• The task:
In the profile of Mae-Wan Ho, what kind of school did she attend as a young student?

| Mae-Wan Ho | |
|---|---|
| Born | 12 November 1941 |
| Died | 24 March 2016 |
| Nationality | Chinese, British |
| Education | B.S. in Biology and Chemistry (1964)
Ph.D. in Biochemistry (1967) University of Hong Kong |
| Occupation | Researcher |
| Known for | Liquid crystalline organism theory,
critical views on genetic engineering and evolution, challenged mechanistic views of biology and extended the quantum biology tradition |
| Notable works | The Rainbow and the Worm, the Physics of Organisms (1993)
Living Rainbow H2O (2012) |
| Website | https://www.i-sis.org.uk/Mae-WanHo.php |
Mae-Wan Ho was born on November 12, 1941, in Hong Kong to a middle-class family. Growing up on Hong Kong Island during the post-war era, she developed a love for nature, often climbing trees and exploring the outdoors. Fluent in multiple languages from a young age, she showed early academic promise at a convent school, and this blend of curiosity and independence shaped her lifelong quest for deeper truths about life, influenced by a rejection of rigid dogma. The turbulent socio-political climate of colonial Hong Kong, including exposure to Western science and Eastern philosophy, further fueled her holistic worldview.

• Saved entries:
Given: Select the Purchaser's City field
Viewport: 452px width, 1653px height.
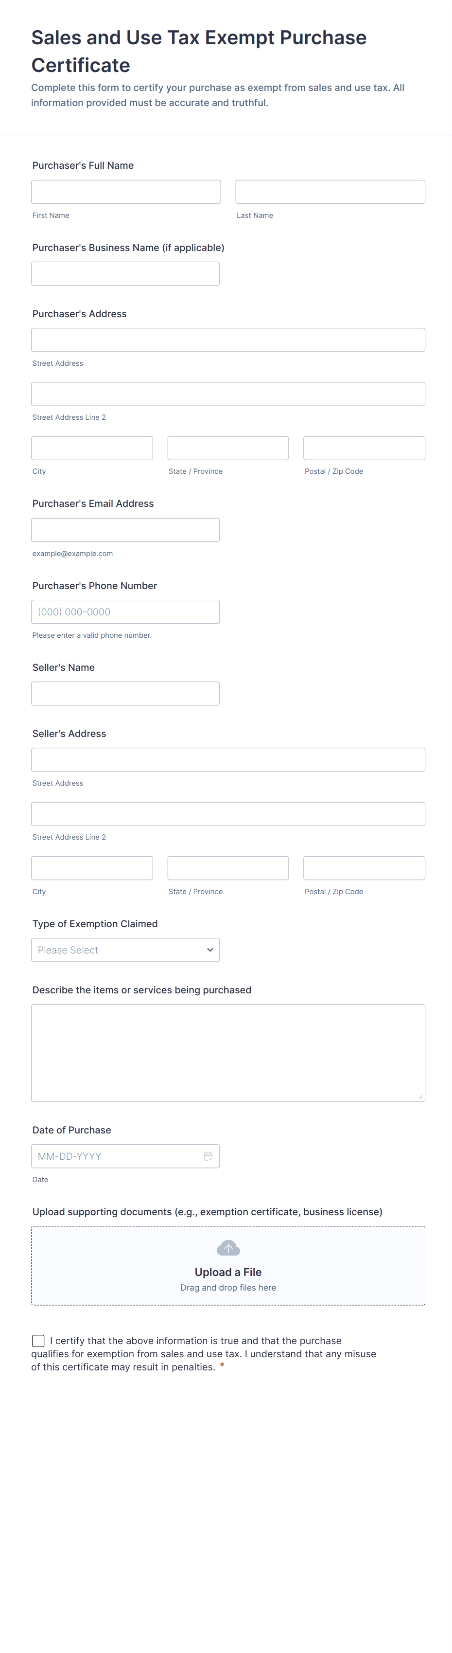Looking at the screenshot, I should point(92,448).
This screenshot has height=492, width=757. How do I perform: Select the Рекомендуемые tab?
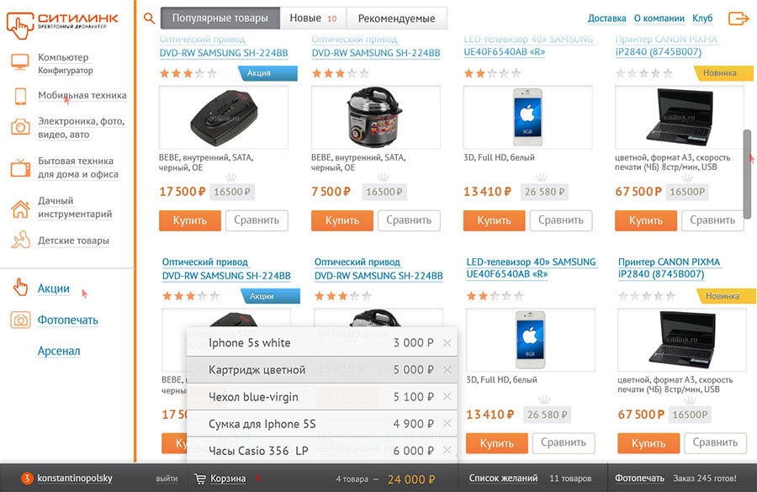click(x=396, y=18)
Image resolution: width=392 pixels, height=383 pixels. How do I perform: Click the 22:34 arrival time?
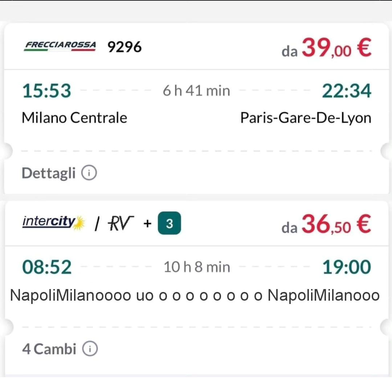[347, 91]
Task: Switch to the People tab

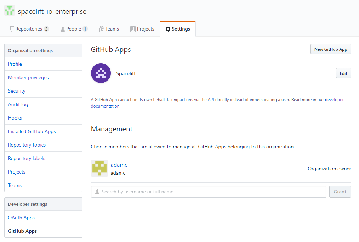Action: (x=74, y=29)
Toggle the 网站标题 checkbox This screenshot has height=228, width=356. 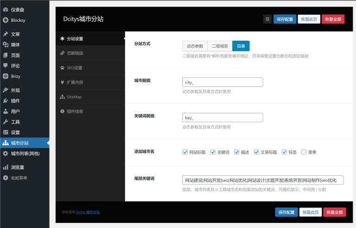(185, 152)
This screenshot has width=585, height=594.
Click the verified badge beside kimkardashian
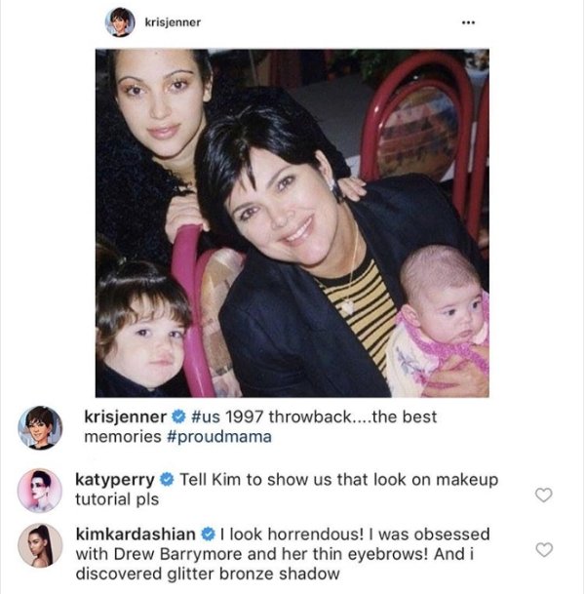click(209, 535)
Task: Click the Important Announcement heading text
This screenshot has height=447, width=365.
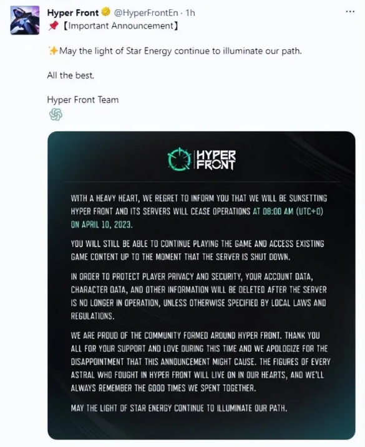Action: (120, 26)
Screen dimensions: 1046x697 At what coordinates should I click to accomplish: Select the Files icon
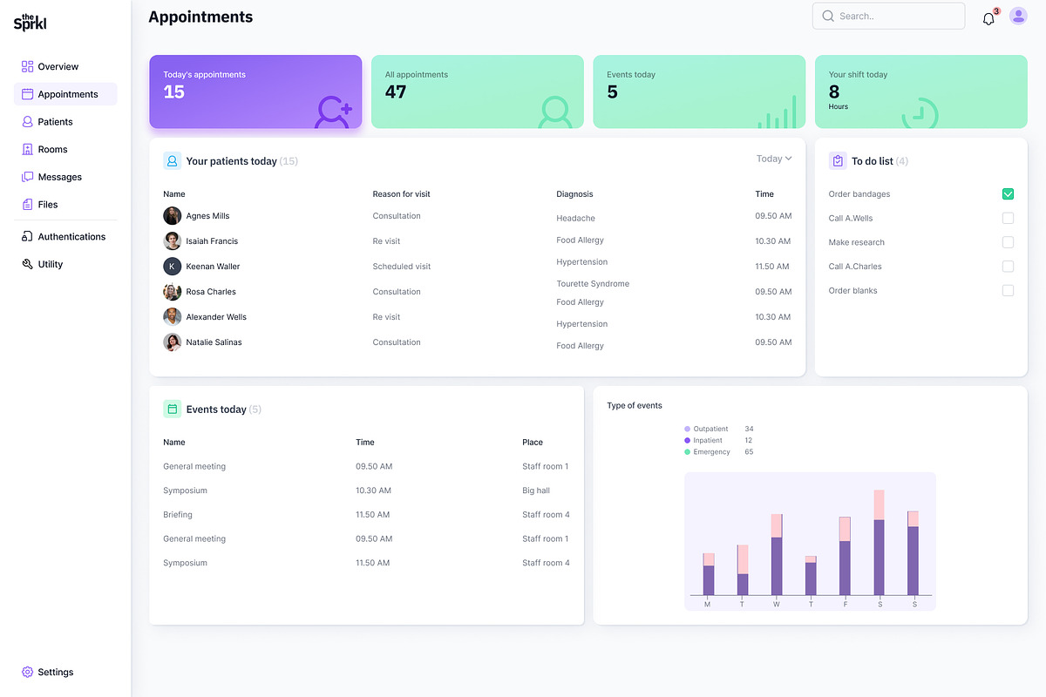coord(27,204)
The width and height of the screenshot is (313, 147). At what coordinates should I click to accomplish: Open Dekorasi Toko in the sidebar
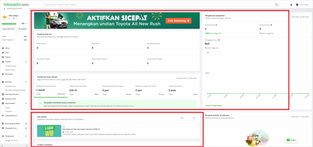point(10,99)
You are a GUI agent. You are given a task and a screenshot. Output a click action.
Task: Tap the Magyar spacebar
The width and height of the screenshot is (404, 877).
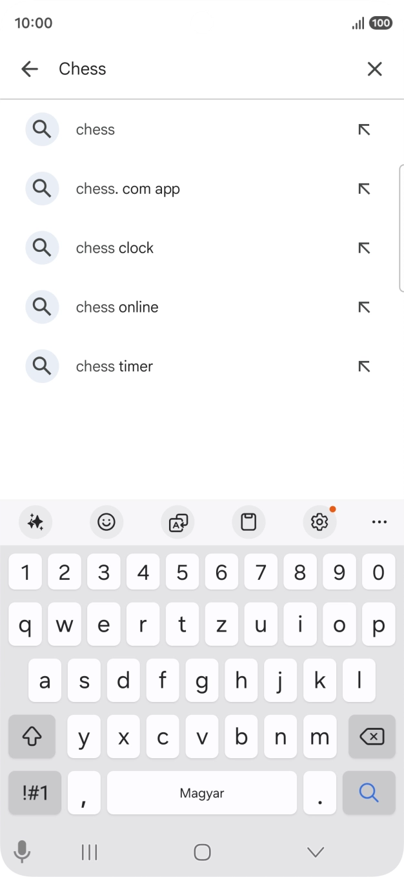coord(202,792)
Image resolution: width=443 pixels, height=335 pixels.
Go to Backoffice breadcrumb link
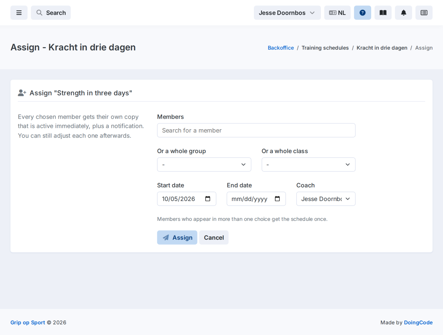(x=280, y=48)
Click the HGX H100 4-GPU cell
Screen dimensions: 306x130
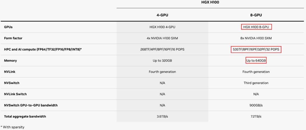162,27
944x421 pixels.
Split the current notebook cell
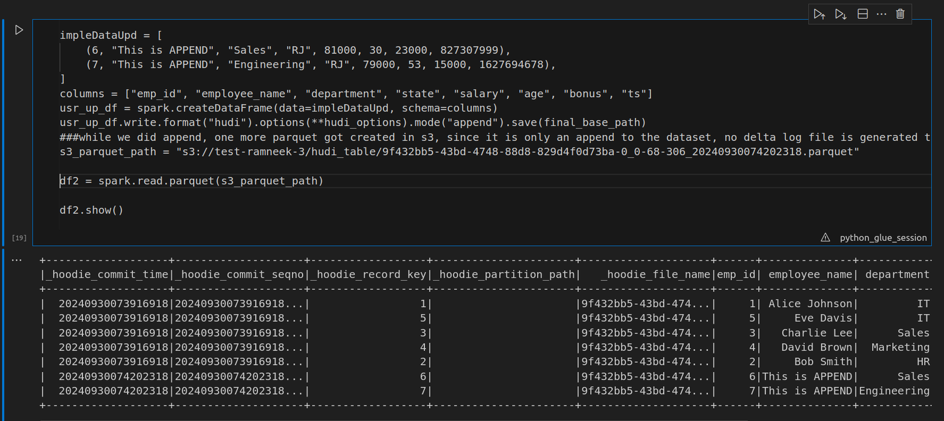pyautogui.click(x=862, y=14)
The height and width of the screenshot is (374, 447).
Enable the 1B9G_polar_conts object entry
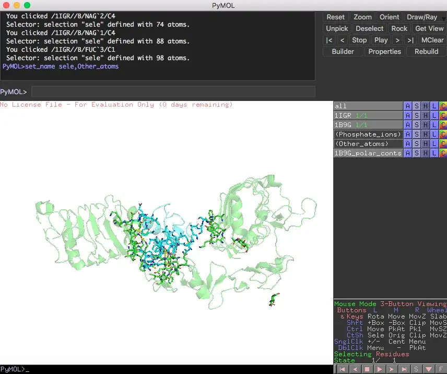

• Reply:
A convent school.